§ **Task prompt**: Please return all of the data below, copying every line unchanged.

§ **Supplied data**:

┌──

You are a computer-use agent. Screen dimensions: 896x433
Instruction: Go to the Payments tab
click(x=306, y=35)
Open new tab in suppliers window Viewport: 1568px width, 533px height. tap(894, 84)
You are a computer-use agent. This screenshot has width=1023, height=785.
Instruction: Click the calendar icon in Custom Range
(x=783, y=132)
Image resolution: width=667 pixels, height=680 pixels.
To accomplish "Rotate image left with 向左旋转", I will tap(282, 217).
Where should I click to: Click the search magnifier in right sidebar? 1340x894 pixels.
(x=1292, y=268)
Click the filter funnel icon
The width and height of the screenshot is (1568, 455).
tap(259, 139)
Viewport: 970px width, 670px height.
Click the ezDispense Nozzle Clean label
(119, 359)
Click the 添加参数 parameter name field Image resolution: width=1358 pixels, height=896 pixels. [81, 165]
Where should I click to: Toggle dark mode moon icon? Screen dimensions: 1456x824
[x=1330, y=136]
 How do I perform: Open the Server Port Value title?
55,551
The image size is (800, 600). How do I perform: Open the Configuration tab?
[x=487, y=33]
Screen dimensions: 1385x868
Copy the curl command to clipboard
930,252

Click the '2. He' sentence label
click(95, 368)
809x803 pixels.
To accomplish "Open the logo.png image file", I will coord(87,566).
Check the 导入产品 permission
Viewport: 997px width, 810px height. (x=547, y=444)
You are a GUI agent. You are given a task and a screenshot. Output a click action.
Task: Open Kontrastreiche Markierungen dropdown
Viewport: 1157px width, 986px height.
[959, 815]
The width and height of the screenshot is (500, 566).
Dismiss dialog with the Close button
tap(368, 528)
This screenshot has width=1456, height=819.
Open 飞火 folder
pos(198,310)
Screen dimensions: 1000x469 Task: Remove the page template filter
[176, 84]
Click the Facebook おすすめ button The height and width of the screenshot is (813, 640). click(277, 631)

└──

§ **Answer below**:
You are a computer-use agent. Screen dimensions: 896x433
Instruction: Go to the Payments tab
click(x=306, y=35)
Open new tab in suppliers window Viewport: 1568px width, 533px height. tap(894, 84)
You are a computer-use agent. This screenshot has width=1023, height=785.
Instruction: Click the calendar icon in Custom Range
(x=783, y=132)
Image resolution: width=667 pixels, height=680 pixels.
To accomplish "Rotate image left with 向左旋转", I will tap(282, 217).
Where should I click to: Click the search magnifier in right sidebar? 1340x894 pixels.
(x=1292, y=268)
Click the filter funnel icon
The width and height of the screenshot is (1568, 455).
tap(259, 139)
Viewport: 970px width, 670px height.
Click the ezDispense Nozzle Clean label
(119, 359)
Click the 添加参数 parameter name field Image resolution: width=1358 pixels, height=896 pixels. [81, 165]
Where should I click to: Toggle dark mode moon icon? Screen dimensions: 1456x824
[x=1330, y=136]
 How do I perform: Open the Server Port Value title?
55,551
The image size is (800, 600). How do I perform: Open the Configuration tab?
[x=487, y=33]
Screen dimensions: 1385x868
Copy the curl command to clipboard
930,252

Click the '2. He' sentence label
click(95, 368)
809x803 pixels.
To accomplish "Open the logo.png image file", I will coord(87,566).
Check the 导入产品 permission
Viewport: 997px width, 810px height. (x=547, y=444)
You are a GUI agent. You are given a task and a screenshot. Output a click action.
Task: Open Kontrastreiche Markierungen dropdown
Viewport: 1157px width, 986px height.
[959, 815]
The width and height of the screenshot is (500, 566).
Dismiss dialog with the Close button
tap(368, 528)
This screenshot has width=1456, height=819.
Open 飞火 folder
pos(198,310)
Screen dimensions: 1000x469 Task: Remove the page template filter
[176, 84]
Click the Facebook おすすめ button The height and width of the screenshot is (813, 640). click(277, 631)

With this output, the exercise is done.